This invention concerns the preparation of fluorinated compounds that can be used as building blocks for fluorinated organics. For example, the trifluoromethyl group occurs in many biologically active compounds such as herbicides and biocides. Many new drugs are specifically functionalized fluorinated organics, such as flecainide acetate, a cardiac antiarrhymthmic agent.
Generally, prior procedures for preparing fluorinated compounds use hydrogen fluoride as the fluorinating agent in a halogen/fluorine exchange. Often, this step occurs late in a synthetic sequence and the desired selectivity is not always obtained. Methods which use other fluorinated precursors may be selective but the cost of the reagent is usually prohibitively high for commercial preparation.
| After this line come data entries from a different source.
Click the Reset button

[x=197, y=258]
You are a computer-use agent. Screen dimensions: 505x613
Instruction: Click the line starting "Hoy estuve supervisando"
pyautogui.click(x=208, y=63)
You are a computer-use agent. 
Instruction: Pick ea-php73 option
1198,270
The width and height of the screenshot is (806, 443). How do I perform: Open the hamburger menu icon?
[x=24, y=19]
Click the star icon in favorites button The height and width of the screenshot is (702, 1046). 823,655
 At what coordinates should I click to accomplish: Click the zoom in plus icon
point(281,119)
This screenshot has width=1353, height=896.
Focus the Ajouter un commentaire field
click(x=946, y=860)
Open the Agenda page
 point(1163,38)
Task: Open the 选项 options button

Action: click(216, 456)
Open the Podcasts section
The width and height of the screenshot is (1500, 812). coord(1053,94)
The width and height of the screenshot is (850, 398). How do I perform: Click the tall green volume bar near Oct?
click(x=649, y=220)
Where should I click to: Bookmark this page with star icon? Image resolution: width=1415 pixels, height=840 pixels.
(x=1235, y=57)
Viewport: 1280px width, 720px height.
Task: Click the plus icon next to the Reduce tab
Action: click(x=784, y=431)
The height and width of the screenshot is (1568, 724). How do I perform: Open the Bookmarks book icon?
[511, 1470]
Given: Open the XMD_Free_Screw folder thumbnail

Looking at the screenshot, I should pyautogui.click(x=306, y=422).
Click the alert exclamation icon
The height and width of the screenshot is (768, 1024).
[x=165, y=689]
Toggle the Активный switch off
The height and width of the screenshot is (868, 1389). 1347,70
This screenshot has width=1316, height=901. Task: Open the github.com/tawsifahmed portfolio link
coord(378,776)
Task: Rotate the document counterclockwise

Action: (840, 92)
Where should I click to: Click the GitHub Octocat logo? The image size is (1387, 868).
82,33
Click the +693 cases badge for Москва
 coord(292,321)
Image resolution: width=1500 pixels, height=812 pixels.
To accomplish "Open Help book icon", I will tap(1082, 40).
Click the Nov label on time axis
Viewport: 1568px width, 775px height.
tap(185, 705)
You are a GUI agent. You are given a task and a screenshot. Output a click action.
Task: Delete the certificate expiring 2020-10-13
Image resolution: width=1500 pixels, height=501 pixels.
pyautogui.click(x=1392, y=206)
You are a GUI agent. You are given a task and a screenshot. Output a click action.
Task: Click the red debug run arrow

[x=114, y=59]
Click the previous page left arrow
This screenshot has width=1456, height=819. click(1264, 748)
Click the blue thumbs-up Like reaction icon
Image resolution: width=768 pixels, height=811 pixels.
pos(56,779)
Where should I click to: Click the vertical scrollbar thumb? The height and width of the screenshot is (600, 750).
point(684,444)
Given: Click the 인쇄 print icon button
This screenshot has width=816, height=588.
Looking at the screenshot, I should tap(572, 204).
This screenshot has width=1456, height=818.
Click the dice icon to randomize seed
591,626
Trifluoroacetic acid and trifluoroethanol are reagents which are expensive as building block precursors.
The present invention specifically relates to the generation of trifluoroethanol and trifluoroacetic acid from trifluoromethyl chloride. Trifluoromethyl chloride is an inexpensive starting material as it is a by-product from dichlorodifluoromethane manufacture.
Procedures are known for carboxylation of some perfluoroalkyl iodides. Blaneou et al., J.C.S. Chem. Comm., Vol. 1976, pp 885-886 (1976) prepared perfluorobutanoic, perfluorohexanoic and perfluorooctanoic acids using reaction with carbon dioxide in a Zn-Cu dispersion. Percentage yields, however, were moderate, ranging from 40%-63%.
Ishikawa et al, J. Fluorine Chem., Vol. 22, pp. 585-587 (1983), similarly used chemical means to carboxylate perfluoroalkyl iodides. The reaction, using the n-octyl, n-hexyl, n-butyl and i-propyl perfluoroiodide, were ultrasound-promoted in the presence of zinc powder. Percentage yields of acid ranged from 48-77%. Calas et al., J. Electroanal. Chem. Vol. 89, pp. 363-372 (1978), prepared perfluorohexanoic acid by electroreduction of perfluoro-n-hexyl iodide, using a mercury electrode and lithium chloride as the supporting electrolyte in dimethylformamide, and bubbling in carbon dioxide. Yields over 90% were reported, but with some uncertainty noted. Carboxylation was found to depend strongly on the supporting electrolyte used. For example, no electrocarboxylation occurred when lithium perchlorate was used. Alkyl chlorides are generally recognized as having lower reactivities than alkyl iodides and alkyl bromides, (see e.g. Fieser and Fieser, Advanced Organic Chemistry, p. 341 (1961)). Moreover, trifluoromethyl chloride, in contrast to trifluoromethyl iodide, is a low boiling gaseous material which is poorly soluble in solvents such as dimethyl formamide.
Baizer et al (Tetrahedron Let., No. 47, pp 4809-4812, (1972)) reported production of esters, carbonates, mercuric compounds and oxalates from the reduction of alkyl halides and carbon dioxide at a mercury electrode. With n-pentylchloride, small amounts of pentyl hexanoate and bipentyl carbonate were reported, but with an oxalate as the major product. A related Baizer and Wagenknecht Pat. No. 3,764,492 similarly reports electrolysis results, principally at a mercury electrode. Substantial yields were apparently obtained with activated labile halide compounds, such as benzyl chloride and allyl chloride, but only a small amount of pentyl hexanoate identified by chromatographic analysis was reported for an example using 1-chloropentane, the only alkyl chloride example reported. In the Baizer work, esters produced, such as pentyl hexanoate from pentyl chloride, involved two molecules of alkyl halide reactant for each molecule of ester product. It is fortunate that a similar esterification reaction does not occur in the present process, at least to any great extent under the conditions utilized, as such an esterification would use up half of the expensive perfluoro reactant in forming an ester moiety. In the present process, an inexpensive agent, such as methyl chloride, serves very well as an esterifying agent. U.S. Pat. No. 3,764,492 further suggests that additional halide groups in the reactant may result in the production of polyesters.